Copy out the text of every entry below word for word, keeping each line as it appears. Leave out the pictures.

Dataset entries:
* * *
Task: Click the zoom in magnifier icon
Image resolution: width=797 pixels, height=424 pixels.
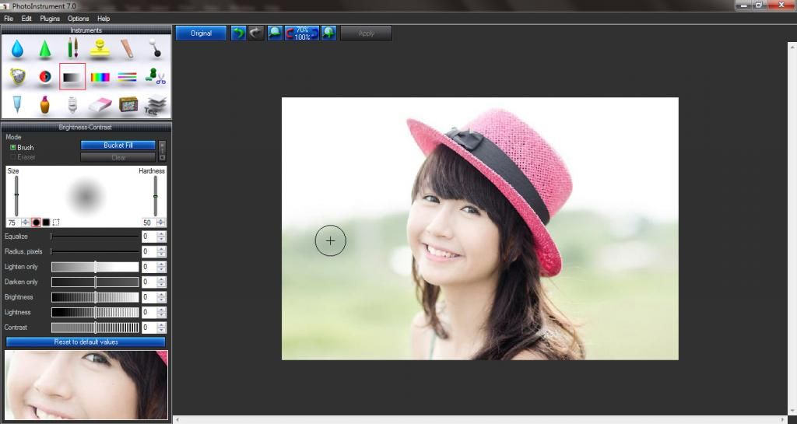Action: 328,33
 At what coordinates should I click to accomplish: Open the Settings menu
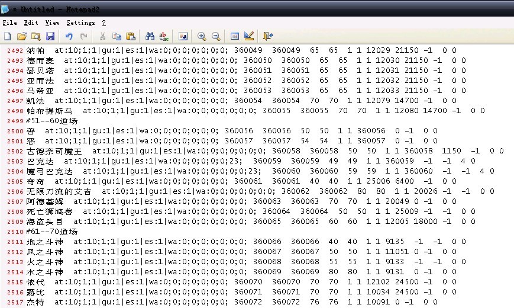point(80,23)
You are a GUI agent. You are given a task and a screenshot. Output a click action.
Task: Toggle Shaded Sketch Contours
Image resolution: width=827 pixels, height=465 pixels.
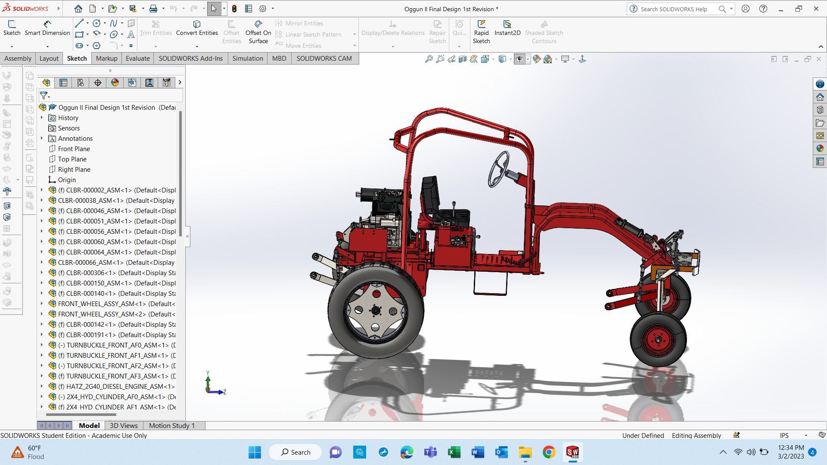(544, 31)
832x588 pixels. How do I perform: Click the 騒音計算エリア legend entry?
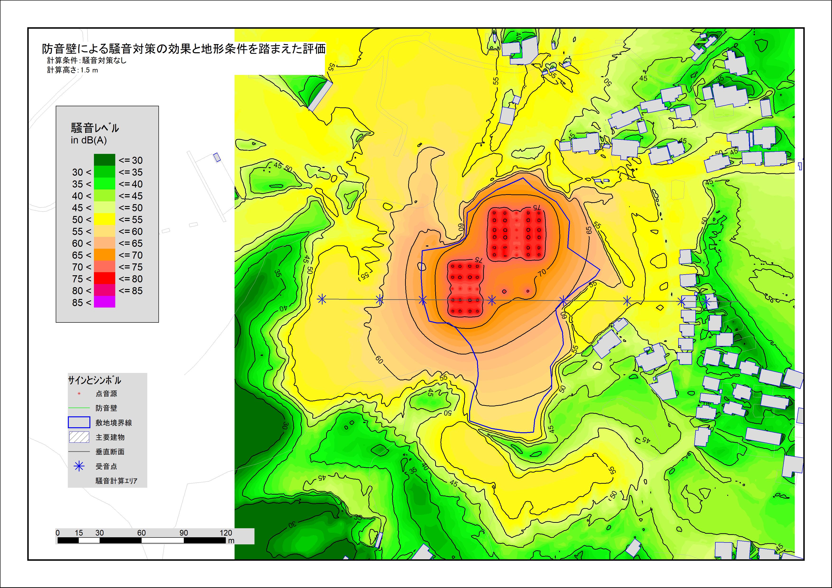[116, 481]
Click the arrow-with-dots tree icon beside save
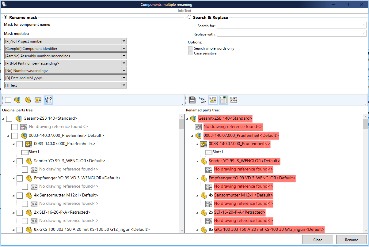This screenshot has width=369, height=247. (203, 100)
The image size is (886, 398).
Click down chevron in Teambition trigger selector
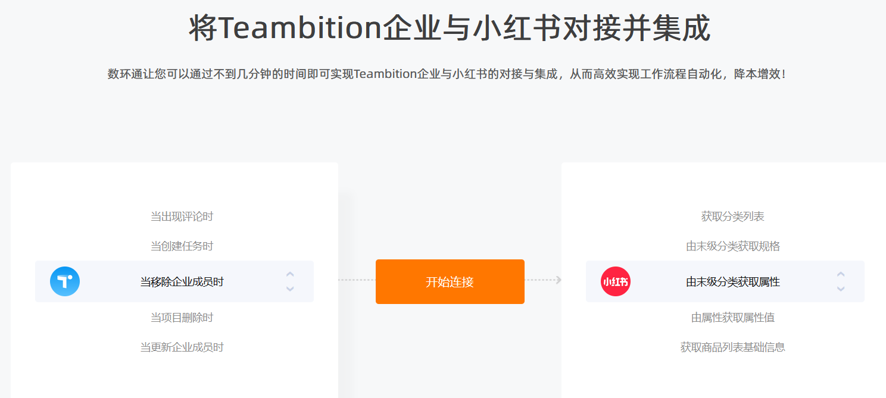(x=290, y=289)
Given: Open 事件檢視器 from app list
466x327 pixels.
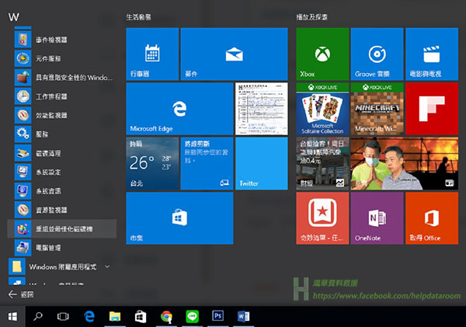Looking at the screenshot, I should tap(62, 39).
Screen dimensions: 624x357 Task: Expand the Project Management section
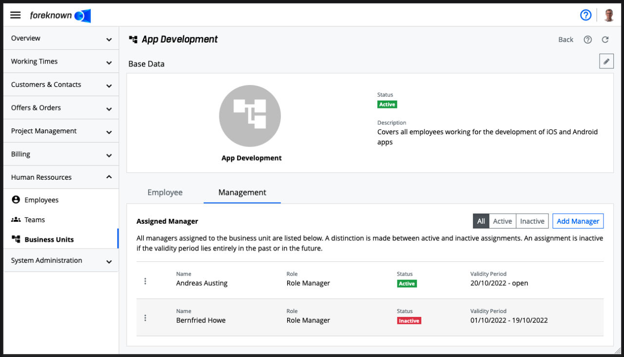(x=61, y=131)
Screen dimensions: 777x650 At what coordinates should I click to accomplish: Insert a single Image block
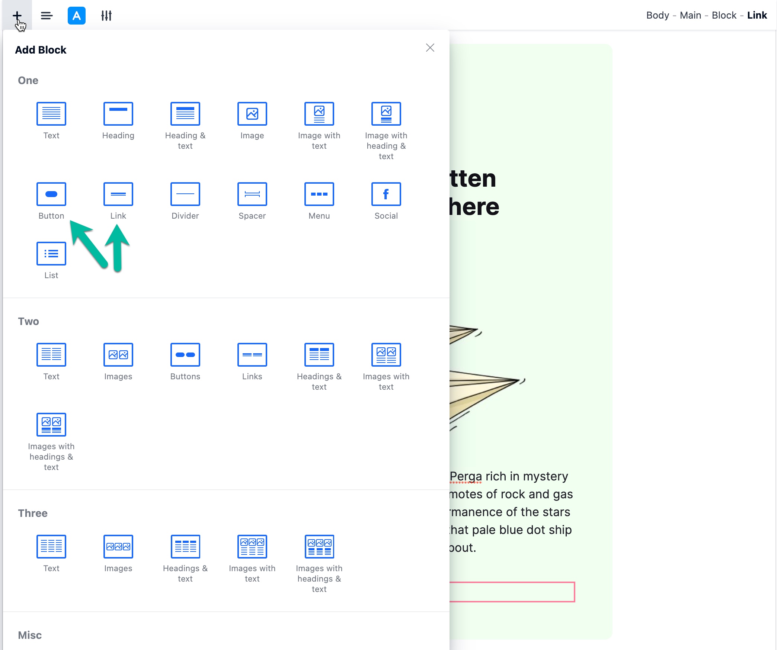coord(252,114)
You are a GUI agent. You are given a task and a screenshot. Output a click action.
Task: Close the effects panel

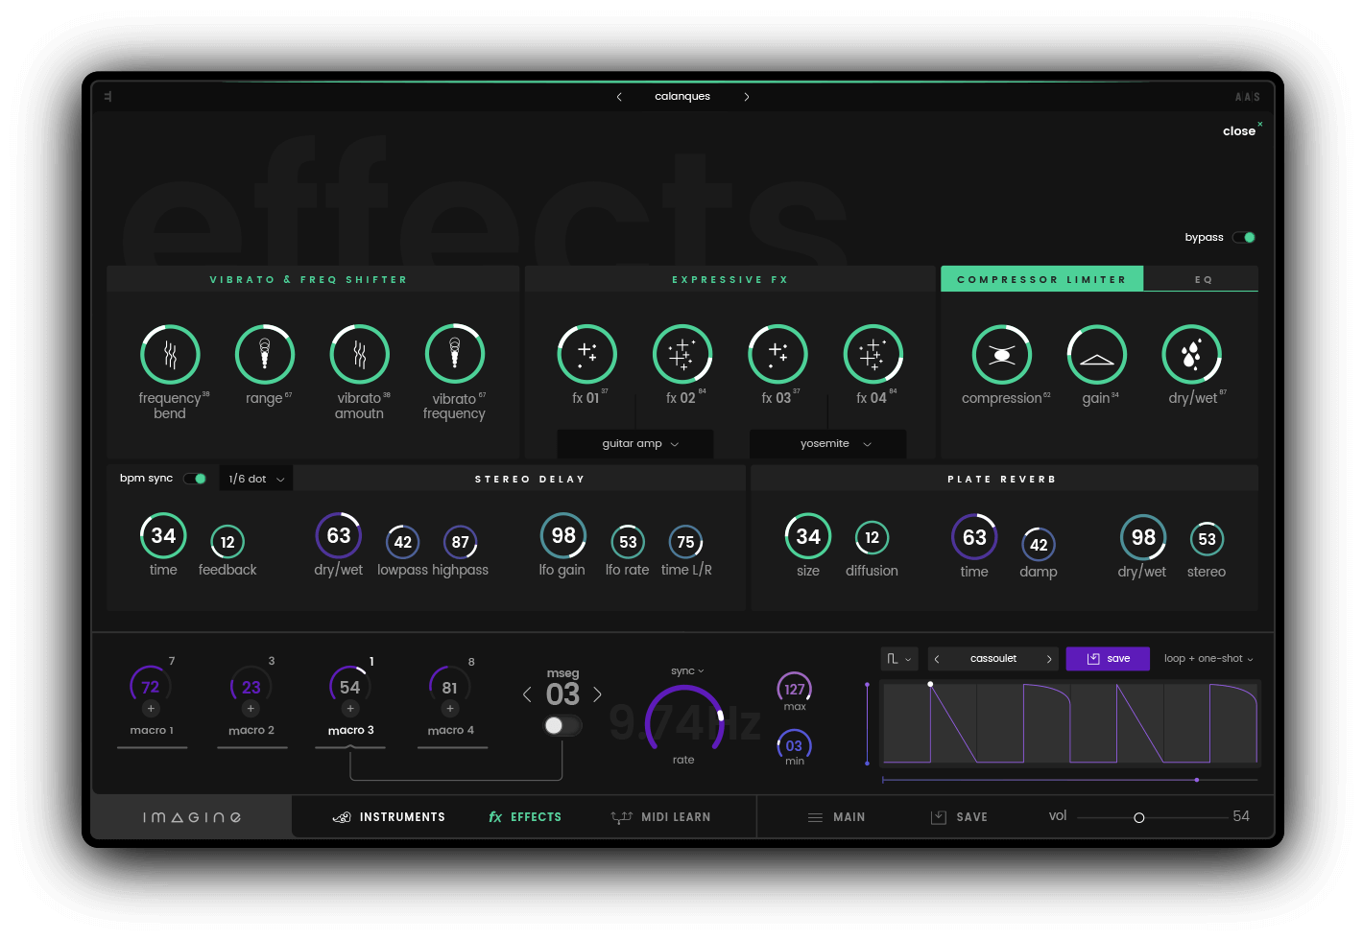click(x=1238, y=131)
* * *
Result:
Task: Click the zoom in magnifier icon
Image resolution: width=797 pixels, height=424 pixels.
Action: 328,33
 At what coordinates should I click to accomplish: Open the Settings menu
point(80,23)
You are a GUI agent. You are given a task and a screenshot. Output a click action.
Task: Toggle Shaded Sketch Contours
Image resolution: width=827 pixels, height=465 pixels.
(544, 31)
832x588 pixels. How do I perform: Click the 騒音計算エリア legend entry?
[116, 481]
Click the arrow-with-dots tree icon beside save
This screenshot has width=369, height=247. (203, 100)
The image size is (886, 398).
Click down chevron in Teambition trigger selector
(x=290, y=289)
Given: Open 事件檢視器 from app list
466x327 pixels.
Looking at the screenshot, I should tap(62, 39).
Screen dimensions: 624x357 Task: Expand the Project Management section
(x=61, y=131)
Screen dimensions: 777x650 At what coordinates should I click to accomplish: Insert a single Image block
coord(252,114)
You are a GUI agent. You are given a task and a screenshot. Output a click action.
Task: Close the effects panel

click(x=1238, y=131)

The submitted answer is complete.